Like most SATA drives, the performance scaling as queue depth increases is mostly flat. There's slight performance growth all the up to QD16 while many SATA SSDs are able to offer their full sequential read throughput at QD2.
Sequential Write Performance
The sequential write test writes 128kB blocks and tests queue depths ranging from 1 to 32. The queue depth is doubled every three minutes, for a total test duration of 18 minutes. The test spans the entire drive, and the drive is filled before the test begins. The primary score we report is an average of performances at queue depths 1, 2 and 4, as client usage typically consists mostly of low queue depth operations.
The sequential write test reveals one of the biggest gaps between the MLC and TLC based MK8115 drives.
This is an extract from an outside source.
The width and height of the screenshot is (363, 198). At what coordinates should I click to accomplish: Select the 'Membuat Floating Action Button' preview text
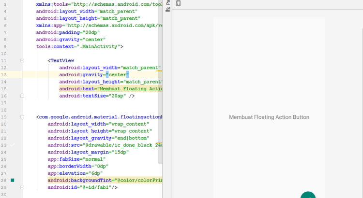pyautogui.click(x=269, y=117)
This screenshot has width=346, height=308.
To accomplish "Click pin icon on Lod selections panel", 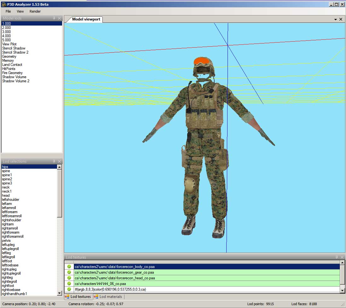I will pos(54,161).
The TLC drive is almost the slowest drive on this test, but the MLC drive is more than twice as fast and outperforms most TLC SSDs while not quite matching typical MLC performance.
Both MK8115 drives had similar power consumption on the sequential read test, revealing the MLC drive to be far more efficient but still nothing great compared to the competition.
The MK8115 drive with MLC experiences a bit of trouble near the middle of the sequential write test, as write speeds drop slightly, but by the end of the test they've mostly recovered and power consumption has been constant across queue depths.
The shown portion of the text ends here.